The data set spectra
used as example here is an
anonymised collection of mass spectra trimmed to the [2500, 13000]
m/z interval. Their m/z resolution is 30 times lower
than the original (achieved using the redResolution
function) so as to make it manageable for sharing and illustration
purposes. It consists of 4 technical replicates of 5 biological
replicates from 20 bacterial isolates. The mass spectra were originally
acquired over the [2000, 20000] Daltons mass range using the Bruker
Daltonics Ultraflex II mass spectrometer. The data set type
contains a simplified version of the associated metadata.
The following sections go through the stages to transform raw mass
spectra into formats suitable for downstream data analysis and modelling
for biological interpretation. These involve data transformation,
smoothing, baseline correction, normalisation, peak detection and peak
alignment and binning. The features of the signals depend on
technological progress and characteristics of the species under study.
Unfortunately there is not a standard methodology for MS data
pre-processing best working in all cases. This document illustrates a
generic pipeline through MALDIrppa
in combination with
MALDIquant
based on robust statistical methods which
contributes to lessen the intrinsic reproducibility issues with MS data
and facilitates obtaining reliable biological conclusions (Mclean et al. 2017). However, the finest
pre-processing in a particular case might require further discussion of
choices for parameter settings and methods.

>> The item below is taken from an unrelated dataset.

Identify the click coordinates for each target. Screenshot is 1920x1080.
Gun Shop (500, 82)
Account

The data are included in MALDIrppa
in the own R’s
RData
binary file format. They can be loaded into the
workspace using the data
function.
Alternatively, raw data stored in text files can be easily imported
into R and given the convenient MassSpectrum
class format
using the importSpectra
function included in
MALDIrppa
. For importing data from more specialised file
formats we suggest the reader to check out the package
MALDIquantForeign
. The function summarySpectra
computes a table including some basic summary statistics. A look at
these along with some graphical representations are useful to get a
first insight into the data set and identify possible issues. The next
code shows numerical results for the first 10 signals.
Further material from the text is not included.